» Usando as informações
#1 Reproduza o trecho do texto sobre dores articulares que começa em "1. Alimentação saudável: evite" e segue até "potes, por exemplo.".
#2 Liste os alimentos que o texto sobre dores articulares aponta como fontes de cálcio.

» Texto para revisão
Segundo a especialista da Cobra Reumatologia, Dra. Camille Figueiredo é preciso estar muito atenta às dores e aos inchaços nas articulações, principalmente nas mãos, punhos e pés.

Uma coisa é um dolorimento difuso muscular decorrente da sobrecarga de trabalho que envolve atividade física, como é o caso da atividade voltada à limpeza do lar, organização do ambiente, cozinhar, lavar etc. Outra coisa é o sono não reparador, seguido de dor ao levantar, com certa rigidez articular que precisa de “algum tempo” para que os movimentos habituais sejam realizados, além de dor localizada em articulações específicas como punhos e nas pequenas articulações das mãos, acompanhadas ou não de inchaço (edema articular); isso tudo nunca poderá ser encarado como “dolorimento normal de muita atividade”, tem algo acontecendo no organismo, que não é compatível com somente sobrecarga de atividade. E é nesse momento que a busca por atendimento especializado deve ser feita para evitar coisas como: automedicação, que pode mascarar algumas doenças reumatológicas por um certo período de tempo, atrasando o diagnóstico e consequentemente o tratamento dessas doenças, além de em grande parte das vezes levar à destruição óssea e articular, com prejuízo da função, por vezes irreversível, dependendo do atraso no início do tratamento reumatológico. – doutora Camille Figueiredo

 

Dores fortes que se estendem por mais de dois dias não são normais e não devem ser tratadas com analgésicos musculares. É preciso ficar atento se houve alguma lesão ou esforço físico excessivo que justifique a dor, caso contrário um reumatologista deve ser consultado.

Também para as pacientes que já possuem diagnóstico vale lembrar que a rotina e a dieta devem ser regradas para que o quadro reumático não piore. Abaixo a doutora Camille Figueiredo lista algumas dicas de como otimizar a rotina para ter uma vida saudável.

  1. Alimentação saudável: evite ao máximo incluir em sua dieta alimentos industrializados e condimentados. Controle a ingestão de sódio e carboidrato. Dê prioridade a frutas, vegetais e carne e claro, cálcio (leite, queijos e iogurtes, além de folhas verdes escuras).
  2. Adapte o ambiente: busque adaptar o ambiente às suas necessidades, use utensílios que facilitem atividades como abrir latas e potes, por exemplo.

» Dados para análise
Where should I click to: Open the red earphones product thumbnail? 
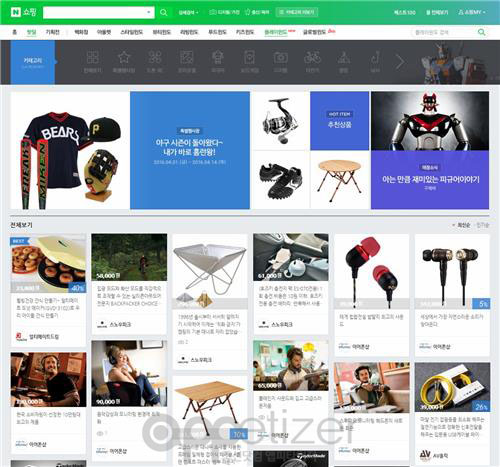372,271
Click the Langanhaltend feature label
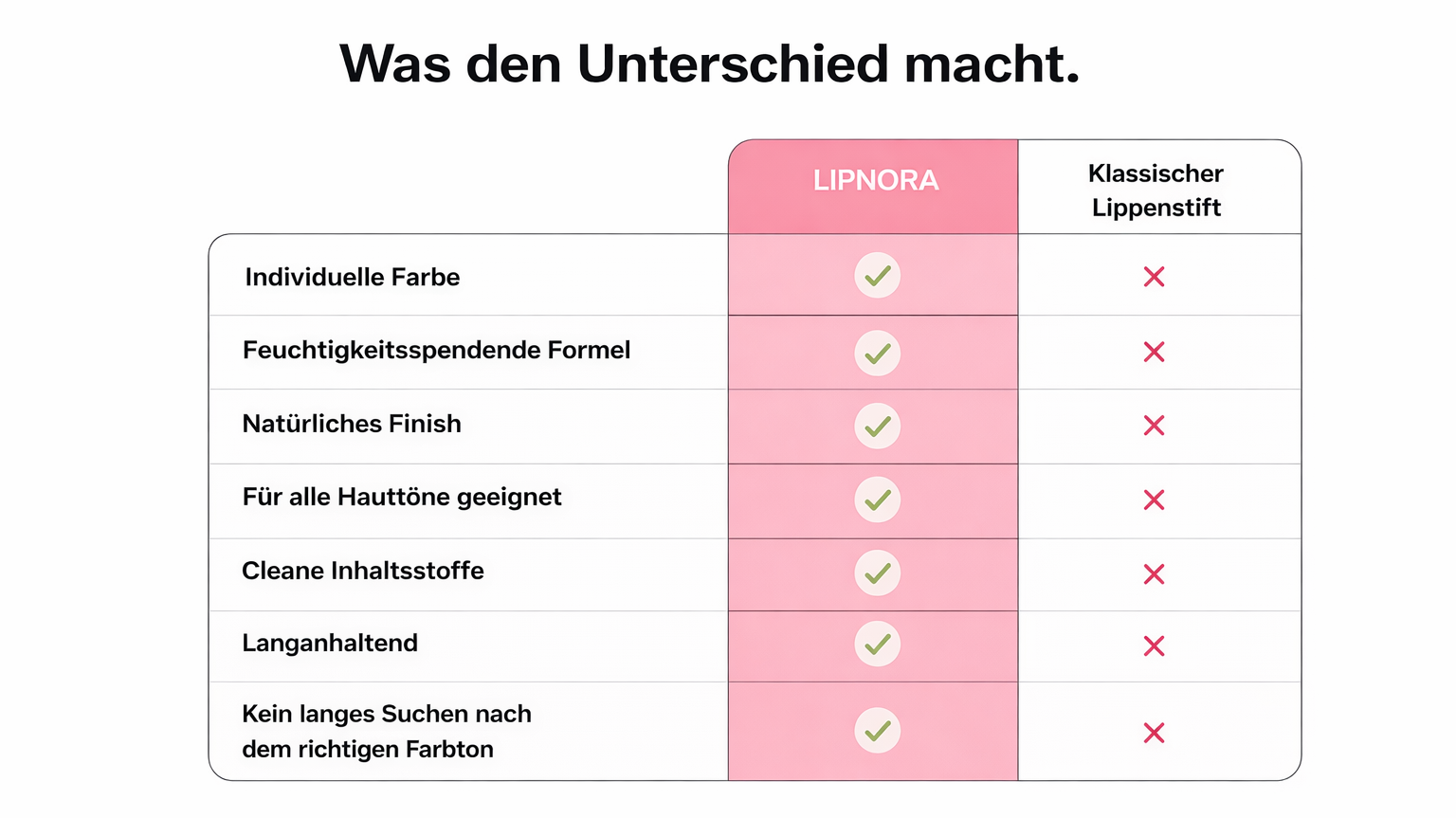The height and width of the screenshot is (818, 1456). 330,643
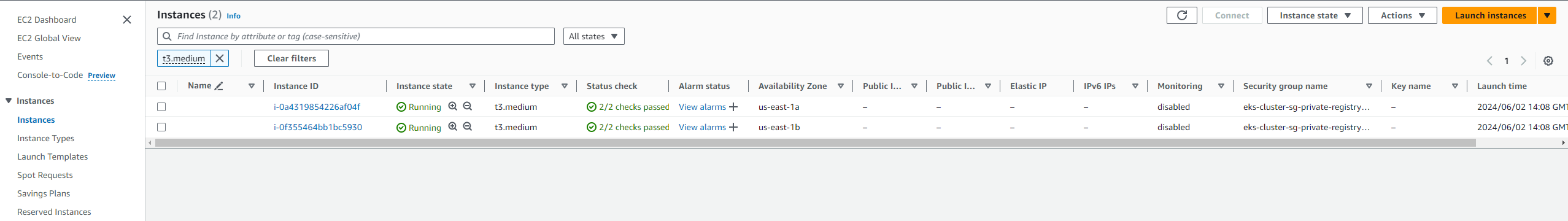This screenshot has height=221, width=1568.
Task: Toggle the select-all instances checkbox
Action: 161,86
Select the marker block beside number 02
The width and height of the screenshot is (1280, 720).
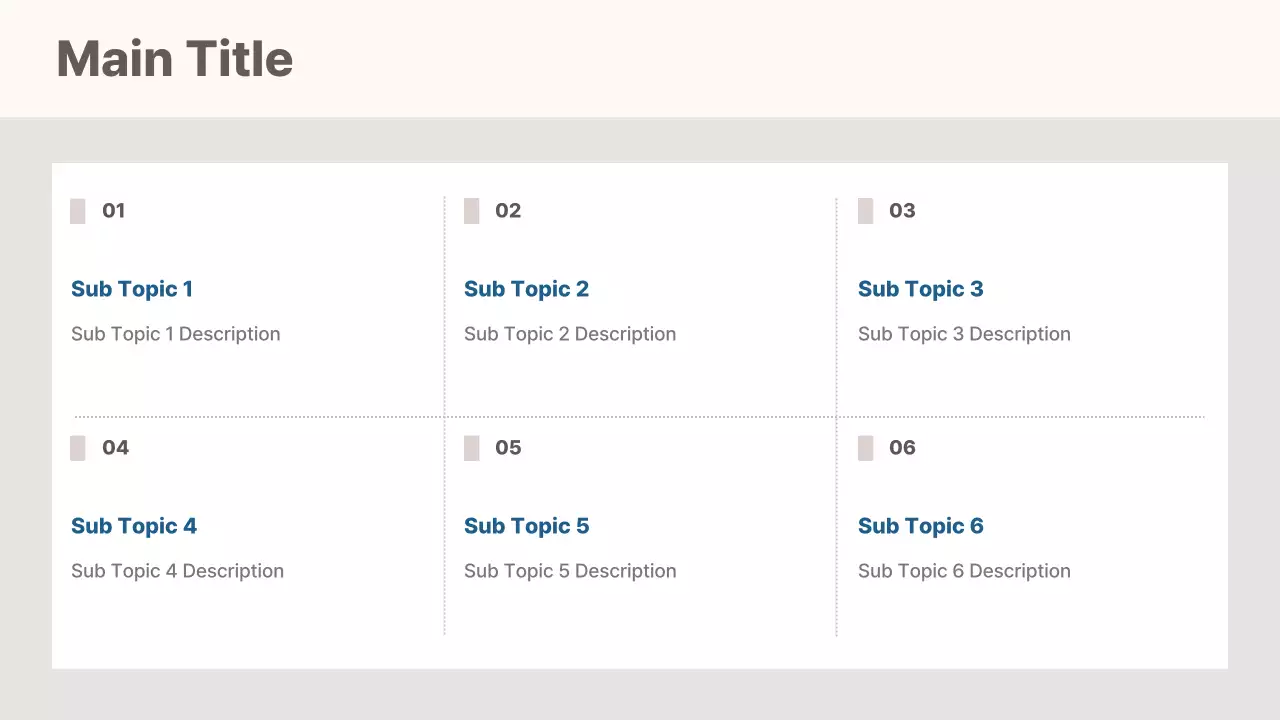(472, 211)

» Respostas das tarefas
#1
1. Alimentação saudável: evite ao máximo incluir em sua dieta alimentos industrializados e condimentados. Controle a ingestão de sódio e carboidrato. Dê prioridade a frutas, vegetais e carne e claro, cálcio (leite, queijos e iogurtes, além de folhas verdes escuras).
  2. Adapte o ambiente: busque adaptar o ambiente às suas necessidades, use utensílios que facilitem atividades como abrir latas e potes, por exemplo.

#2 Leite, queijos, iogurtes e folhas verdes escuras.